§ EXERCISE AIM: Please restate the data word for word, in full.

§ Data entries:

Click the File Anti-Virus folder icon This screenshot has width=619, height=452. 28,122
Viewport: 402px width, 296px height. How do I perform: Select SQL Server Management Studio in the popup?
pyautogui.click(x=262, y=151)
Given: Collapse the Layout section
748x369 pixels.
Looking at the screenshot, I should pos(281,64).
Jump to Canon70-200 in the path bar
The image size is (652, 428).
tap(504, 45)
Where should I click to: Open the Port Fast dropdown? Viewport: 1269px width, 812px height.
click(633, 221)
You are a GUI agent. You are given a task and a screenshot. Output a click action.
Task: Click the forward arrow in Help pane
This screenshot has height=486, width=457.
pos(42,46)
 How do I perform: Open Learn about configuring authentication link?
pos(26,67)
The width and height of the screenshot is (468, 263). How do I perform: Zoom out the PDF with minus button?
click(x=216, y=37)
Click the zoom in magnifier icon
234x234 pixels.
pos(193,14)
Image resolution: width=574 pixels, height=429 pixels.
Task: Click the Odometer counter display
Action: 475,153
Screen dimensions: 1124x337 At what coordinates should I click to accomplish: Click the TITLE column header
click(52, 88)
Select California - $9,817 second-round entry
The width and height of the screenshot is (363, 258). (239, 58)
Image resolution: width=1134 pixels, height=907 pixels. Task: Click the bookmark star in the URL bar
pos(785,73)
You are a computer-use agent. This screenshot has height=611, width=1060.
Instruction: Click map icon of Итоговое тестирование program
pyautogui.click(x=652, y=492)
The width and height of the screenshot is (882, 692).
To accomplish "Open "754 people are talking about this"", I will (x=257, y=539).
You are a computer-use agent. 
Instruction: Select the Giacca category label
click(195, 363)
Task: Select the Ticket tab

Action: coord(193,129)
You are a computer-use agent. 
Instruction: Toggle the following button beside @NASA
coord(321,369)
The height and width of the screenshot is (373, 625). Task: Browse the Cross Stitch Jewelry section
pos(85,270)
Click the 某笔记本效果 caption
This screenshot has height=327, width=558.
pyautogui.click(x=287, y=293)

§ EXPECTED ANSWER:
Click the File Anti-Virus folder icon This screenshot has width=619, height=452. 28,122
Viewport: 402px width, 296px height. How do I perform: Select SQL Server Management Studio in the popup?
pyautogui.click(x=262, y=151)
Given: Collapse the Layout section
748x369 pixels.
Looking at the screenshot, I should pos(281,64).
Jump to Canon70-200 in the path bar
The image size is (652, 428).
tap(504, 45)
Where should I click to: Open the Port Fast dropdown? Viewport: 1269px width, 812px height.
click(633, 221)
You are a GUI agent. You are given a task and a screenshot. Output a click action.
Task: Click the forward arrow in Help pane
This screenshot has height=486, width=457.
pos(42,46)
 How do I perform: Open Learn about configuring authentication link?
pos(26,67)
The width and height of the screenshot is (468, 263). How do I perform: Zoom out the PDF with minus button?
click(x=216, y=37)
Click the zoom in magnifier icon
234x234 pixels.
pos(193,14)
Image resolution: width=574 pixels, height=429 pixels.
Task: Click the Odometer counter display
Action: 475,153
Screen dimensions: 1124x337 At what coordinates should I click to accomplish: Click the TITLE column header
click(52, 88)
Select California - $9,817 second-round entry
The width and height of the screenshot is (363, 258). (239, 58)
Image resolution: width=1134 pixels, height=907 pixels. Task: Click the bookmark star in the URL bar
pos(785,73)
You are a computer-use agent. This screenshot has height=611, width=1060.
Instruction: Click map icon of Итоговое тестирование program
pyautogui.click(x=652, y=492)
The width and height of the screenshot is (882, 692).
To accomplish "Open "754 people are talking about this"", I will (x=257, y=539).
You are a computer-use agent. 
Instruction: Select the Giacca category label
click(195, 363)
Task: Select the Ticket tab

Action: coord(193,129)
You are a computer-use agent. 
Instruction: Toggle the following button beside @NASA
coord(321,369)
The height and width of the screenshot is (373, 625). Task: Browse the Cross Stitch Jewelry section
pos(85,270)
Click the 某笔记本效果 caption
This screenshot has height=327, width=558.
pyautogui.click(x=287, y=293)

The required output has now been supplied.